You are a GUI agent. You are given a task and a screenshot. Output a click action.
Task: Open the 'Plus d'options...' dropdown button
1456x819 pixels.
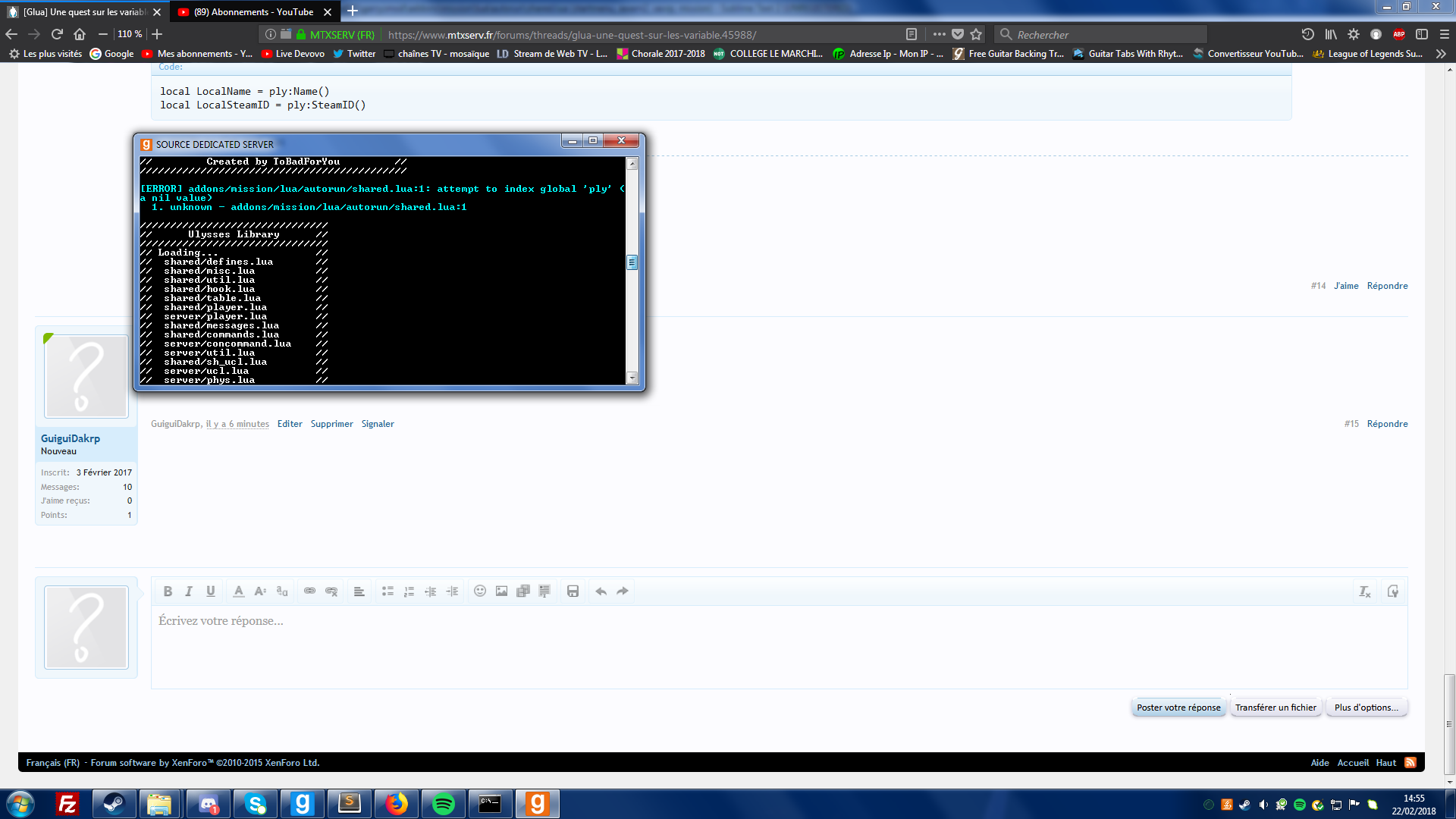1366,707
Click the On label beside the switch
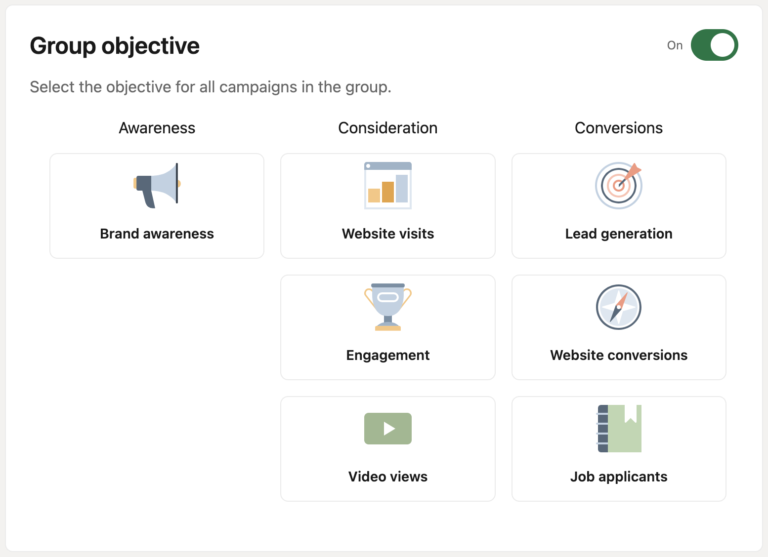This screenshot has height=557, width=768. (675, 45)
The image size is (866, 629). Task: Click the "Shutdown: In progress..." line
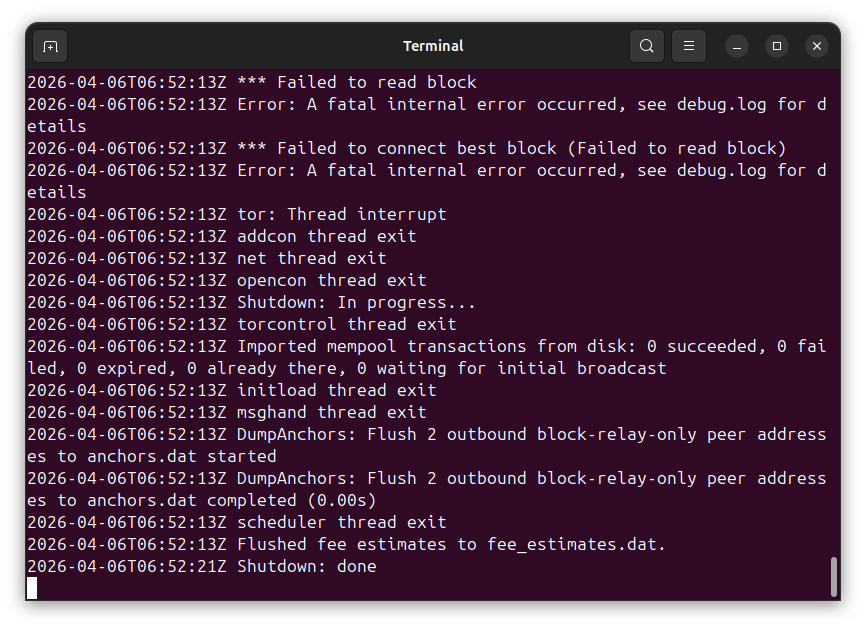pyautogui.click(x=356, y=303)
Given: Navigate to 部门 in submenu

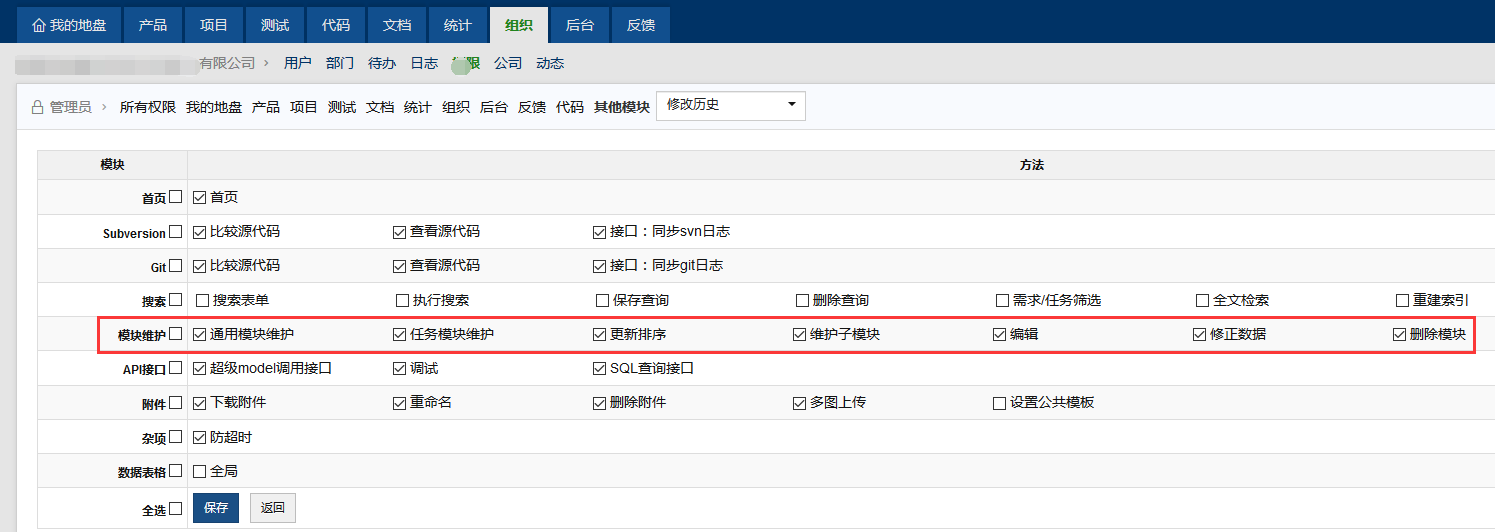Looking at the screenshot, I should tap(340, 63).
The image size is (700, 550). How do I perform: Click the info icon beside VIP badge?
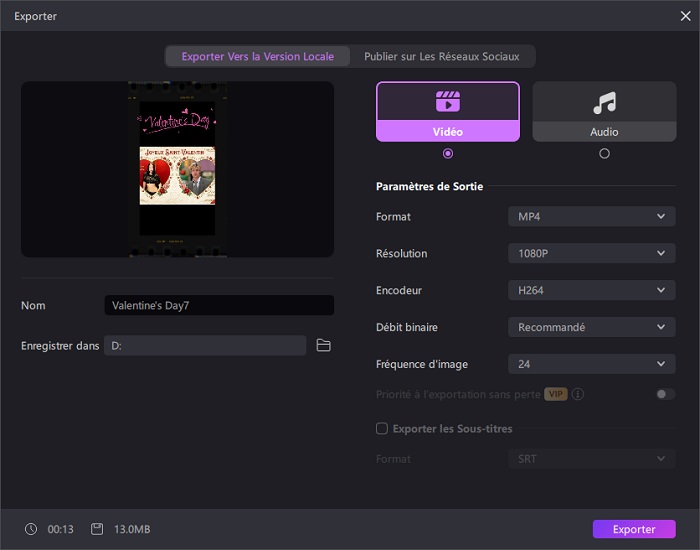pyautogui.click(x=578, y=394)
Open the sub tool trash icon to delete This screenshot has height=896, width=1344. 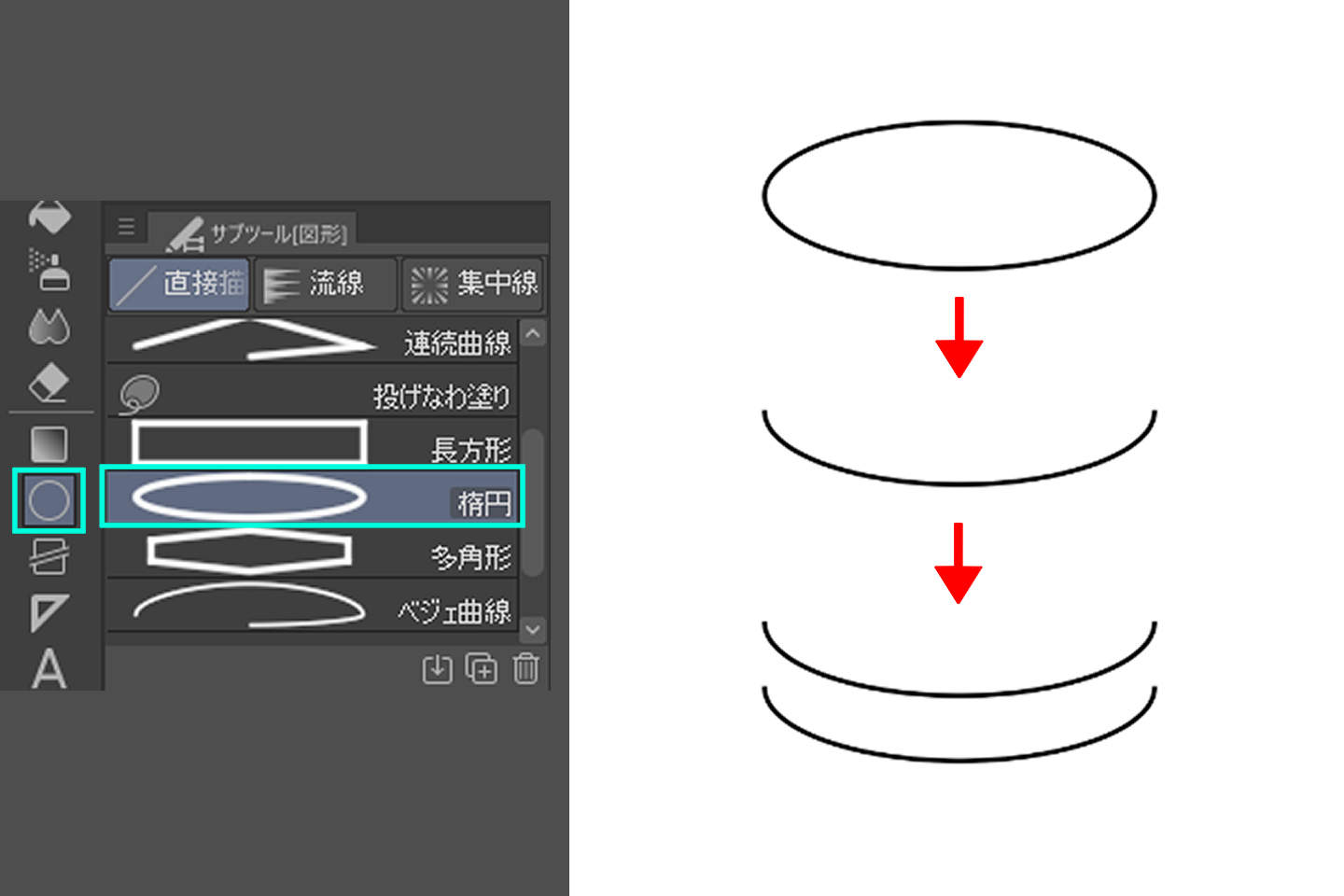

▬▬▬▬▬▬

### Action item
For this exercise, write out exactly the lines from the one with "Task: Open the" through the last line of the records, inclusive, and leave each picture out.

### Exercise response
Task: Open the 'Plus d'options...' dropdown button
1456x819 pixels.
1366,707
Click the On label beside the switch
This screenshot has height=557, width=768. (675, 45)
The image size is (866, 629). Task: Click the "Shutdown: In progress..." line
pyautogui.click(x=356, y=303)
Given: Navigate to 部门 in submenu

Looking at the screenshot, I should tap(340, 63).
The image size is (700, 550). How do I perform: Click the info icon beside VIP badge?
pyautogui.click(x=578, y=394)
Open the sub tool trash icon to delete This screenshot has height=896, width=1344. 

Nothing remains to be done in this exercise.